▶ _Exercise requirements_
Reproduce everything from the first of the rows below down to the line containing "point(1159,30)", including that line, without any changes.

▶ _Available records_
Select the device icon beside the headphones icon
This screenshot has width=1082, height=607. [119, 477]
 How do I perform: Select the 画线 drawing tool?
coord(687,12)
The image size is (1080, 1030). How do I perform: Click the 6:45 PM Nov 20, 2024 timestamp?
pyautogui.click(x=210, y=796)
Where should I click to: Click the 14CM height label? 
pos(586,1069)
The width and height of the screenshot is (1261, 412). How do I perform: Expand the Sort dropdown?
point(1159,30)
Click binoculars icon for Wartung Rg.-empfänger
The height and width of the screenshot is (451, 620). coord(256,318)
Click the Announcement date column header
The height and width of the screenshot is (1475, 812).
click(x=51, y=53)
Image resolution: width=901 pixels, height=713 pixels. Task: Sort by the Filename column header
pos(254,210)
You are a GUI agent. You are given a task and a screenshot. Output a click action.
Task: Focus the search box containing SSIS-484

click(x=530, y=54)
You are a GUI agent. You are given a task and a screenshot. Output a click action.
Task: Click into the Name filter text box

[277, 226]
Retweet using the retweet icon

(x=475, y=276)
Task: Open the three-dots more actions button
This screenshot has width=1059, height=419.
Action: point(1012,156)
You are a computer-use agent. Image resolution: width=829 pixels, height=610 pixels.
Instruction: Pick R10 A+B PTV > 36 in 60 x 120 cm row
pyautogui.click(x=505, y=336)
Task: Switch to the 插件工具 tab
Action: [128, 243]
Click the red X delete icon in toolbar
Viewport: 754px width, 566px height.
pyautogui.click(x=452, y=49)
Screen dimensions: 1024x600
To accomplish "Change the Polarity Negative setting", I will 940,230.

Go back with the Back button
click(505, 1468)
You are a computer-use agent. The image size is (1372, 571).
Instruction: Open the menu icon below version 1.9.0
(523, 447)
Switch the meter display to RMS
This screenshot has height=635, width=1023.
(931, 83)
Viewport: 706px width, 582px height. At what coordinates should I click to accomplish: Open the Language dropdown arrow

▶ _Output_
Select the device icon beside the headphones icon
This screenshot has width=1082, height=607. [119, 477]
 How do I perform: Select the 画线 drawing tool?
coord(687,12)
The image size is (1080, 1030). How do I perform: Click the 6:45 PM Nov 20, 2024 timestamp?
pyautogui.click(x=210, y=796)
Where should I click to: Click the 14CM height label? 
pos(586,1069)
The width and height of the screenshot is (1261, 412). How do I perform: Expand the Sort dropdown?
point(1159,30)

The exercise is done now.